◆ Textabschnitt
--- --- ---
Berliner Baum- & Grünpflege im Klimawandel
Bausteine für Handlungsbedarf
Der längst eingesetzte Klimawandel ist von Heißzeiten und anhaltenden Dürre- und Trockenperioden begleitet. Damit gehen zunehmende Gefährdungen menschlicher Gesundheit und wachsende Folgekosten einher. Gleichzeitig wachsen unübersehbar Gefahren für die Natur, die über unser Wohlbefinden und unsere Gesundheit mitentscheidet. Gerade Bäume sind es, die für uns (über)lebenswichtig sind. Sie sind der zentrale Baustein des Öko-
systems. Sie sorgen täglich für die Speicherung von Kohlendioxid, produzieren viel Sauerstoff, sind wirksame Staubfilter, spenden Schatten, Kühle und sorgen für Erholung, sind Lebensraum und Nahrungsquelle für viele nützliche Insekten. Deshalb gilt es Berlins „Grüne Lungen“ und seine grünen Adern – die Bäume entlang der Straßen – gut zu pflegen, damit der gesamtstädtische Organismus keinen Schaden nimmt.
Dafür habe ich am 5. Februar 2019 beim Berliner Wasserrat im Zuge eines kurzen Vortrages ein paar Vorschläge unterbreitet. Ein Kernpunkt ist das gießen und pflegen von gefährdeten Straßen-baumbeständen. Sinnvoll erscheint der Aufbau einer Task Force bei der Berliner Stadtreinigung. Das sollte mit einem kleinen Teil ihres großen Fahrzeugbestandes und den eigenen Betriebsbrunnen möglich sein. Die flexibel ausgerüstete Task Force kann in regenarmen Monaten, Hitze- und Dürreperioden zwischen Anfang Mai und Ende September zum Einsatz kommen.
Dieser Vorschlag wie auch andere können dem nachstehend beigefügten Beitrag entnommen werden können:
Naturschutz im Klimawandel
Naturschutz ist für die Gesellschaft unerläßlich, weil Ökosysteme zugleich Naturressource und Lebensgrundlage für den Menschen bilden und bestimmte Zwecke zu erfüllen haben. So stellen sie Ökosystemdienstleistungen gratis zur Verfügung wie Grundwasseranreicherung, Holzproduktion, Kohlenstoffspeicherung, Nahrungsmittel oder Klimaregulierung auf lokaler und regionaler Ebene.
Spätestens der Klimawandel zwingt dazu, die bisherigen Grundsätze und Handlungsstrategien des Naturschutzes zu überdenken. Bislang ist der Naturschutz statisch, konservierend ausgerichtet. Schlagworte hierfür sind der Eigenwert der Natur und deren Schutz um ihrerselbst willen. Dieser Weg ist durch einen dynamischen Ansatz abzulösen, der anpassungsfähig an sich wandelnde Umweltbedingungen ist. Der Klimawandel stresst und belastet die Biodiversität in ihrer ganzen Breite und Vielfalt. Entscheidendes Ziel ist, dass sie in allen Bereichen und in größtmöglichem Umfang in den Landschaftsräumen erhalten wird. Das kann nur erreicht werden, wenn seitens des Naturschutzes die Senkung der Verletzlichkeit (Vulnerabilität) der Biodiversität im Mittelpunkt steht und zugleich der Schutz des Klimas erreicht wird. Hierfür ist ein adaptives Vorgehen der beste Weg. Das erfordert auch den Umgang mit Unsicherheiten und Nichtwissen. Anvisierte Ziele sollten deshalb kontinuierlich überprüft und angepasst werden.
--- --- ---
◆ Aufgaben
- A) Beantworte zum Text über Baumpflege in Berlin im Klimawandel diese Fragen:
(i) An welchem Tag wurden die Vorschläge beim Berliner Wasserrat vorgetragen?
(ii) Bei welcher Einrichtung soll die Task Force aufgebaut werden?
(iii) Mit welchen zwei Wörtern wird die bisherige Ausrichtung des Naturschutzes beschrieben?
- B) Schreibe die Fortsetzung des Textes über Berliner Baumpflege im Klimawandel, beginnend nach seinem letzten Satz.

◆ Gegebene Daten
--- --- ---
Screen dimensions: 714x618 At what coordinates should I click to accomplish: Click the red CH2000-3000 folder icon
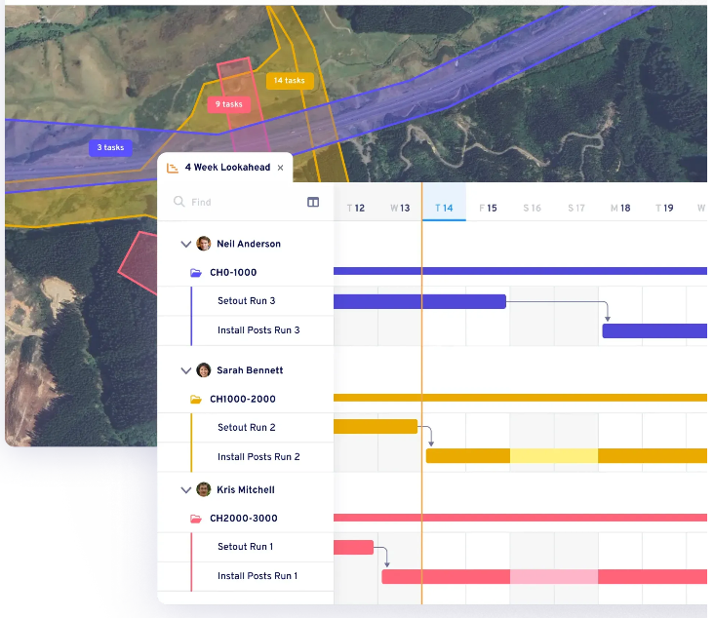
--- --- ---
◆ Lösungen
- A)
(i) Am 5. Februar 2019.
(ii) Bei der Berliner Stadtreinigung.
(iii) Statisch und konservierend.

- B)
Vor diesem Hintergrund ist bereits im Jahre 2012 eine sehr lesenswerte und kenntnisreiche Studie erschienen, die an der Hochschule für nachhaltige Entwicklung (FH) Eberswalde durch die Herausgeber Pierre L. Ibisch, Stefan Kreft und Vera Luthardt mit weiteren Autoren erarbeitet wurde (http://www.hnee.de/klimawandel-naturschutzstrategien-buch). Sie befasst sich mit der „regionalen Anpassung des Naturschutzes an den Klimawandel“ in Brandenburg, stellt vor dem Hintergrund der eingangs genannten neuen Herausforderungen für den Naturschutz Strategien und methodische Ansätze zur Erhaltung der Biodiversität und Ökosystemdienstleistungen vor und schließt mit Bausteinen für eine zukünftige Klimawandel-Anpassungsstrategie. Mit Blick auf das Große und Ganze macht die Studie deutlich, das anstelle seltener oder gefährdeter Biodiversität solche treten soll, die sich vorrangig auf Resilienz (Toleranz eines Systems gegenüber Störungen) und ökosystembasierte Anpassungsfähigkeit der Landschaft richtet. Letzteres heißt, dass der Naturschutz zum Erhalt der Biodiversität – und mithin auch seltener und gefährdeter - möglichst breit und vorrangig an möglichst großen und funktionstüchtigen Schutzobjekten mit größter Wirkungsschwere als auch größter Wirkungsreichweite anzusetzen hat. Solche Schutzobjekte sind Wälder, Moore und das Grünland. Sie tragen maßgeblich zu Resilienz, Selbsterhalt, Anpassungsfähigkeit und Weiterentwicklung von Landschaft bei.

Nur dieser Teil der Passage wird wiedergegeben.